* _What to do_
Please print every record below exactly as it reads.

* _Data provided_
********************
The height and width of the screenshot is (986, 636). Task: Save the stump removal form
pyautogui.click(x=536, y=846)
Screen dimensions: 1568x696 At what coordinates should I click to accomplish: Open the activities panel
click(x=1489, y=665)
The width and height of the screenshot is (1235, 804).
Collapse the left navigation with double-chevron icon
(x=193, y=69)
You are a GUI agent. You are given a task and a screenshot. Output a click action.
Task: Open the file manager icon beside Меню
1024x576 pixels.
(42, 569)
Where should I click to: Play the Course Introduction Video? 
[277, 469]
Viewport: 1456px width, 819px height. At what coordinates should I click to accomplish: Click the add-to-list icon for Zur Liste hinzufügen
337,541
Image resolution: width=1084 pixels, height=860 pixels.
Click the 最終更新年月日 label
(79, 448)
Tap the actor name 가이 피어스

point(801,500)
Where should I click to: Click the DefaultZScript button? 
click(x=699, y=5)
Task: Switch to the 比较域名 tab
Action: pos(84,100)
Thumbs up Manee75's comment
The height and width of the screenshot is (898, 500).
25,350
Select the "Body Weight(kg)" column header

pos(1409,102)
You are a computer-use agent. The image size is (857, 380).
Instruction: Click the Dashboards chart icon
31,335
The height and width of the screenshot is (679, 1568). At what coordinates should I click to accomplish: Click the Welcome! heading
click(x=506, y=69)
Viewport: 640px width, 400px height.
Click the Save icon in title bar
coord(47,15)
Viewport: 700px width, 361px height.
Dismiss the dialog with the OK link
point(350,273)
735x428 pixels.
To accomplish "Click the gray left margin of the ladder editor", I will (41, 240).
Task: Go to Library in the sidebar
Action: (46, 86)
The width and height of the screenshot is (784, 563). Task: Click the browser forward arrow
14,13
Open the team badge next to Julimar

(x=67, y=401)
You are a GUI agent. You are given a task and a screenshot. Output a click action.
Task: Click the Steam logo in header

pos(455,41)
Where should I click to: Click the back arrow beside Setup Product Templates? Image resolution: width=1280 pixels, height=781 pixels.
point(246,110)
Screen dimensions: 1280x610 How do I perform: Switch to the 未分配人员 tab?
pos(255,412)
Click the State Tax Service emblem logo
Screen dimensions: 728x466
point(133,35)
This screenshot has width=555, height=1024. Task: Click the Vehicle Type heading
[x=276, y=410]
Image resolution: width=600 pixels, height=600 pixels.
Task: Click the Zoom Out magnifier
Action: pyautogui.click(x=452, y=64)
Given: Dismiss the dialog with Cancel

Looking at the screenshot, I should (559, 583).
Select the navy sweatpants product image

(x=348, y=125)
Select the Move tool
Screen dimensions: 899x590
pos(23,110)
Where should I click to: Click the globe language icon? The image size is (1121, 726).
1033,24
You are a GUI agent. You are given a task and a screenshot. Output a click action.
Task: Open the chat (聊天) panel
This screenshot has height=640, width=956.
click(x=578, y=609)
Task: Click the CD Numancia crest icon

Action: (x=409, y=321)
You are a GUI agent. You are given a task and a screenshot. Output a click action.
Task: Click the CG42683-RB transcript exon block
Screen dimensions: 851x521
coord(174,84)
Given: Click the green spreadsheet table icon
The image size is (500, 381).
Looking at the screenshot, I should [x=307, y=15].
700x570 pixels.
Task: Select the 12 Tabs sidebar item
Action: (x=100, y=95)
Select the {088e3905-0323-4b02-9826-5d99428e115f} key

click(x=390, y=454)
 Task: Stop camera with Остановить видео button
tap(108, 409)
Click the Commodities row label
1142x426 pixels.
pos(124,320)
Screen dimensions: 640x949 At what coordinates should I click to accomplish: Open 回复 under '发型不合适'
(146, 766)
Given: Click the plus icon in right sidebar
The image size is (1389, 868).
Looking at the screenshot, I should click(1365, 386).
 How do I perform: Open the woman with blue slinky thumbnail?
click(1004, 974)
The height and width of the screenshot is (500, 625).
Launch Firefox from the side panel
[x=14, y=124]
********************
* _Output for this task_
The height and width of the screenshot is (986, 636). Task: Save the stump removal form
pyautogui.click(x=536, y=846)
Screen dimensions: 1568x696 At what coordinates should I click to accomplish: Open the activities panel
click(x=1489, y=665)
The width and height of the screenshot is (1235, 804).
Collapse the left navigation with double-chevron icon
(x=193, y=69)
You are a GUI agent. You are given a task and a screenshot. Output a click action.
Task: Open the file manager icon beside Меню
1024x576 pixels.
(42, 569)
Where should I click to: Play the Course Introduction Video? 
[277, 469]
Viewport: 1456px width, 819px height. At what coordinates should I click to accomplish: Click the add-to-list icon for Zur Liste hinzufügen
337,541
Image resolution: width=1084 pixels, height=860 pixels.
Click the 最終更新年月日 label
(79, 448)
Tap the actor name 가이 피어스

point(801,500)
Where should I click to: Click the DefaultZScript button? 
click(x=699, y=5)
Task: Switch to the 比较域名 tab
Action: pos(84,100)
Thumbs up Manee75's comment
The height and width of the screenshot is (898, 500).
25,350
Select the "Body Weight(kg)" column header

pos(1409,102)
You are a computer-use agent. The image size is (857, 380).
Instruction: Click the Dashboards chart icon
31,335
The height and width of the screenshot is (679, 1568). At what coordinates should I click to accomplish: Click the Welcome! heading
click(x=506, y=69)
Viewport: 640px width, 400px height.
Click the Save icon in title bar
coord(47,15)
Viewport: 700px width, 361px height.
Dismiss the dialog with the OK link
point(350,273)
735x428 pixels.
To accomplish "Click the gray left margin of the ladder editor", I will (41, 240).
Task: Go to Library in the sidebar
Action: (46, 86)
The width and height of the screenshot is (784, 563). Task: Click the browser forward arrow
14,13
Open the team badge next to Julimar

(x=67, y=401)
You are a GUI agent. You are given a task and a screenshot. Output a click action.
Task: Click the Steam logo in header

pos(455,41)
Where should I click to: Click the back arrow beside Setup Product Templates? Image resolution: width=1280 pixels, height=781 pixels.
point(246,110)
Screen dimensions: 1280x610 How do I perform: Switch to the 未分配人员 tab?
pos(255,412)
Click the State Tax Service emblem logo
Screen dimensions: 728x466
point(133,35)
This screenshot has width=555, height=1024. Task: Click the Vehicle Type heading
[x=276, y=410]
Image resolution: width=600 pixels, height=600 pixels.
Task: Click the Zoom Out magnifier
Action: pyautogui.click(x=452, y=64)
Given: Dismiss the dialog with Cancel

Looking at the screenshot, I should (559, 583).
Select the navy sweatpants product image

(x=348, y=125)
Select the Move tool
Screen dimensions: 899x590
pos(23,110)
Where should I click to: Click the globe language icon? The image size is (1121, 726).
1033,24
You are a GUI agent. You are given a task and a screenshot. Output a click action.
Task: Open the chat (聊天) panel
This screenshot has height=640, width=956.
click(x=578, y=609)
Task: Click the CD Numancia crest icon

Action: (x=409, y=321)
You are a GUI agent. You are given a task and a screenshot. Output a click action.
Task: Click the CG42683-RB transcript exon block
Screen dimensions: 851x521
coord(174,84)
Given: Click the green spreadsheet table icon
The image size is (500, 381).
Looking at the screenshot, I should [x=307, y=15].
700x570 pixels.
Task: Select the 12 Tabs sidebar item
Action: (x=100, y=95)
Select the {088e3905-0323-4b02-9826-5d99428e115f} key

click(x=390, y=454)
 Task: Stop camera with Остановить видео button
tap(108, 409)
Click the Commodities row label
1142x426 pixels.
pos(124,320)
Screen dimensions: 640x949 At what coordinates should I click to accomplish: Open 回复 under '发型不合适'
(146, 766)
Given: Click the plus icon in right sidebar
The image size is (1389, 868).
Looking at the screenshot, I should click(1365, 386).
 How do I perform: Open the woman with blue slinky thumbnail?
click(1004, 974)
The height and width of the screenshot is (500, 625).
Launch Firefox from the side panel
[x=14, y=124]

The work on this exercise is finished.